*Work required*: In your reply, reproduce every line of the data without any alteration.

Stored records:
****************
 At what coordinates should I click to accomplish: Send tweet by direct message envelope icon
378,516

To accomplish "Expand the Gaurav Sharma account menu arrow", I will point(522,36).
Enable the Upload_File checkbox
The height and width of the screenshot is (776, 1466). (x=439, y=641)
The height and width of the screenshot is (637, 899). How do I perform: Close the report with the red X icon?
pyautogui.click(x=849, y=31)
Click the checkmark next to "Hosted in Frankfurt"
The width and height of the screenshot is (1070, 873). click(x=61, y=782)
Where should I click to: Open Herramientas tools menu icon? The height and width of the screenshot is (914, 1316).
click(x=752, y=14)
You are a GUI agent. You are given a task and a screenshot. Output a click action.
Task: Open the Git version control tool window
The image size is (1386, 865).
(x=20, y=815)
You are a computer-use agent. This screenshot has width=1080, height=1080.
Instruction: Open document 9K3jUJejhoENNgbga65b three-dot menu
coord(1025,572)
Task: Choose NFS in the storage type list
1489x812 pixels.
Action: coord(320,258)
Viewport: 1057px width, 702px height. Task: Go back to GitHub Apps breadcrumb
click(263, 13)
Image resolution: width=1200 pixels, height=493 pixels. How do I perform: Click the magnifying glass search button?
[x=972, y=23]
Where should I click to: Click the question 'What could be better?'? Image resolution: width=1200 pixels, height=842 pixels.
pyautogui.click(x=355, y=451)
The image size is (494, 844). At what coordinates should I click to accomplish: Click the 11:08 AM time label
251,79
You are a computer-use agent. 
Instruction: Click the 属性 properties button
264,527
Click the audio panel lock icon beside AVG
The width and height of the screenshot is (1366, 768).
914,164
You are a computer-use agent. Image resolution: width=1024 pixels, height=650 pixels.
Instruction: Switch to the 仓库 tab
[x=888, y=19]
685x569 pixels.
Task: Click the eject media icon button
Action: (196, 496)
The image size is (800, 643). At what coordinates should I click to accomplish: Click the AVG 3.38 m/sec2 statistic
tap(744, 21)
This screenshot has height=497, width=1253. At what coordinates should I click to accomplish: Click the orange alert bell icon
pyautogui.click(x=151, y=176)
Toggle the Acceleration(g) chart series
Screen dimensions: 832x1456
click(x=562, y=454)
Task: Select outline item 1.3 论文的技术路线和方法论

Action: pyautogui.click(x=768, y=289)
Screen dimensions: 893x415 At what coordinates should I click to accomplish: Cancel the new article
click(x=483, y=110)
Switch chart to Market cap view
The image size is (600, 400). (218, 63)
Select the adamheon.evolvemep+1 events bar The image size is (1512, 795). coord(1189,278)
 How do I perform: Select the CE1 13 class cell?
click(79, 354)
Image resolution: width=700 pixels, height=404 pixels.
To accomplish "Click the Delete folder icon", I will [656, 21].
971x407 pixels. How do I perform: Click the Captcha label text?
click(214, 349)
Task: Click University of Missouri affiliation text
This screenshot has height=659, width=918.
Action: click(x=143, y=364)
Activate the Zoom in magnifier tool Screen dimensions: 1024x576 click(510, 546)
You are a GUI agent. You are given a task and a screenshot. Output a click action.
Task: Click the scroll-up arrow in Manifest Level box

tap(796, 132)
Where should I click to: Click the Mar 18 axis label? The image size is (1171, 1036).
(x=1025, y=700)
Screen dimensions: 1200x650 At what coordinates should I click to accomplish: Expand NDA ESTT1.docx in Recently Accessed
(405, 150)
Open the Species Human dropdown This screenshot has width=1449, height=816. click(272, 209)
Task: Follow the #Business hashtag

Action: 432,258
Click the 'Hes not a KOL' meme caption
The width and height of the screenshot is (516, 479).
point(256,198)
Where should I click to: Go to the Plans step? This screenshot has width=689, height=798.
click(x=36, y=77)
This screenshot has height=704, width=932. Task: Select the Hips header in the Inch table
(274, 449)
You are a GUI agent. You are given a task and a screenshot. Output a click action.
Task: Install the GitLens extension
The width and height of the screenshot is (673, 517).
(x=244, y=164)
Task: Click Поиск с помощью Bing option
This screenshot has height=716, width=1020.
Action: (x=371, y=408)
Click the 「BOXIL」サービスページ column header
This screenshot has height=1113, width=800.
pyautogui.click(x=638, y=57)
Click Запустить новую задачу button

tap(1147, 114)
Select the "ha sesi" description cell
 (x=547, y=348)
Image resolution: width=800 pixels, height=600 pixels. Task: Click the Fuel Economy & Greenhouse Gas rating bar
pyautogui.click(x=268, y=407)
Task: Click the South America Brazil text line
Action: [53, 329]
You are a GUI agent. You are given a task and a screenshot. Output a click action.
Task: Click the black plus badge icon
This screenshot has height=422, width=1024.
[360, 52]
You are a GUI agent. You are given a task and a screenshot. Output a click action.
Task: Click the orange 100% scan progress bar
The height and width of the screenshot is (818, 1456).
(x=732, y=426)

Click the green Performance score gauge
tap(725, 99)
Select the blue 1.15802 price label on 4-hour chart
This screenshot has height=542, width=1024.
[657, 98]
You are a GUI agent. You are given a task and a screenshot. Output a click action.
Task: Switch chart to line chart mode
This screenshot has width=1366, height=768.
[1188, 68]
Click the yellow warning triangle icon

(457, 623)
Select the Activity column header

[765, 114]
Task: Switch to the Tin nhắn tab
****************
*Exercise result*:
 At what coordinates should I click to accomplish: Send tweet by direct message envelope icon
378,516

To accomplish "Expand the Gaurav Sharma account menu arrow", I will point(522,36).
Enable the Upload_File checkbox
The height and width of the screenshot is (776, 1466). (x=439, y=641)
The height and width of the screenshot is (637, 899). How do I perform: Close the report with the red X icon?
pyautogui.click(x=849, y=31)
Click the checkmark next to "Hosted in Frankfurt"
The width and height of the screenshot is (1070, 873). click(x=61, y=782)
Where should I click to: Open Herramientas tools menu icon? The height and width of the screenshot is (914, 1316).
click(x=752, y=14)
You are a GUI agent. You are given a task and a screenshot. Output a click action.
Task: Open the Git version control tool window
The image size is (1386, 865).
(x=20, y=815)
You are a computer-use agent. This screenshot has width=1080, height=1080.
Instruction: Open document 9K3jUJejhoENNgbga65b three-dot menu
coord(1025,572)
Task: Choose NFS in the storage type list
1489x812 pixels.
Action: coord(320,258)
Viewport: 1057px width, 702px height. Task: Go back to GitHub Apps breadcrumb
click(263, 13)
Image resolution: width=1200 pixels, height=493 pixels. How do I perform: Click the magnifying glass search button?
[x=972, y=23]
Where should I click to: Click the question 'What could be better?'? Image resolution: width=1200 pixels, height=842 pixels.
pyautogui.click(x=355, y=451)
The image size is (494, 844). At what coordinates should I click to accomplish: Click the 11:08 AM time label
251,79
You are a computer-use agent. 
Instruction: Click the 属性 properties button
264,527
Click the audio panel lock icon beside AVG
The width and height of the screenshot is (1366, 768).
914,164
You are a computer-use agent. Image resolution: width=1024 pixels, height=650 pixels.
Instruction: Switch to the 仓库 tab
[x=888, y=19]
685x569 pixels.
Task: Click the eject media icon button
Action: (196, 496)
The image size is (800, 643). At what coordinates should I click to accomplish: Click the AVG 3.38 m/sec2 statistic
tap(744, 21)
This screenshot has height=497, width=1253. At what coordinates should I click to accomplish: Click the orange alert bell icon
pyautogui.click(x=151, y=176)
Toggle the Acceleration(g) chart series
Screen dimensions: 832x1456
click(x=562, y=454)
Task: Select outline item 1.3 论文的技术路线和方法论

Action: pyautogui.click(x=768, y=289)
Screen dimensions: 893x415 At what coordinates should I click to accomplish: Cancel the new article
click(x=483, y=110)
Switch chart to Market cap view
The image size is (600, 400). (218, 63)
Select the adamheon.evolvemep+1 events bar The image size is (1512, 795). coord(1189,278)
 How do I perform: Select the CE1 13 class cell?
click(79, 354)
Image resolution: width=700 pixels, height=404 pixels.
To accomplish "Click the Delete folder icon", I will [656, 21].
971x407 pixels. How do I perform: Click the Captcha label text?
click(214, 349)
Task: Click University of Missouri affiliation text
This screenshot has height=659, width=918.
Action: click(x=143, y=364)
Activate the Zoom in magnifier tool Screen dimensions: 1024x576 click(510, 546)
You are a GUI agent. You are given a task and a screenshot. Output a click action.
Task: Click the scroll-up arrow in Manifest Level box

tap(796, 132)
Where should I click to: Click the Mar 18 axis label? The image size is (1171, 1036).
(x=1025, y=700)
Screen dimensions: 1200x650 At what coordinates should I click to accomplish: Expand NDA ESTT1.docx in Recently Accessed
(405, 150)
Open the Species Human dropdown This screenshot has width=1449, height=816. click(272, 209)
Task: Follow the #Business hashtag

Action: 432,258
Click the 'Hes not a KOL' meme caption
The width and height of the screenshot is (516, 479).
point(256,198)
Where should I click to: Go to the Plans step? This screenshot has width=689, height=798.
click(x=36, y=77)
This screenshot has height=704, width=932. Task: Select the Hips header in the Inch table
(274, 449)
You are a GUI agent. You are given a task and a screenshot. Output a click action.
Task: Install the GitLens extension
The width and height of the screenshot is (673, 517).
(x=244, y=164)
Task: Click Поиск с помощью Bing option
This screenshot has height=716, width=1020.
Action: (x=371, y=408)
Click the 「BOXIL」サービスページ column header
This screenshot has height=1113, width=800.
pyautogui.click(x=638, y=57)
Click Запустить новую задачу button

tap(1147, 114)
Select the "ha sesi" description cell
 (x=547, y=348)
Image resolution: width=800 pixels, height=600 pixels. Task: Click the Fuel Economy & Greenhouse Gas rating bar
pyautogui.click(x=268, y=407)
Task: Click the South America Brazil text line
Action: [53, 329]
You are a GUI agent. You are given a task and a screenshot. Output a click action.
Task: Click the black plus badge icon
This screenshot has height=422, width=1024.
[360, 52]
You are a GUI agent. You are given a task and a screenshot. Output a click action.
Task: Click the orange 100% scan progress bar
The height and width of the screenshot is (818, 1456).
(x=732, y=426)

Click the green Performance score gauge
tap(725, 99)
Select the blue 1.15802 price label on 4-hour chart
This screenshot has height=542, width=1024.
[657, 98]
You are a GUI agent. You are given a task and a screenshot. Output a click action.
Task: Switch chart to line chart mode
This screenshot has width=1366, height=768.
[1188, 68]
Click the yellow warning triangle icon

(457, 623)
Select the Activity column header

[765, 114]
Task: Switch to the Tin nhắn tab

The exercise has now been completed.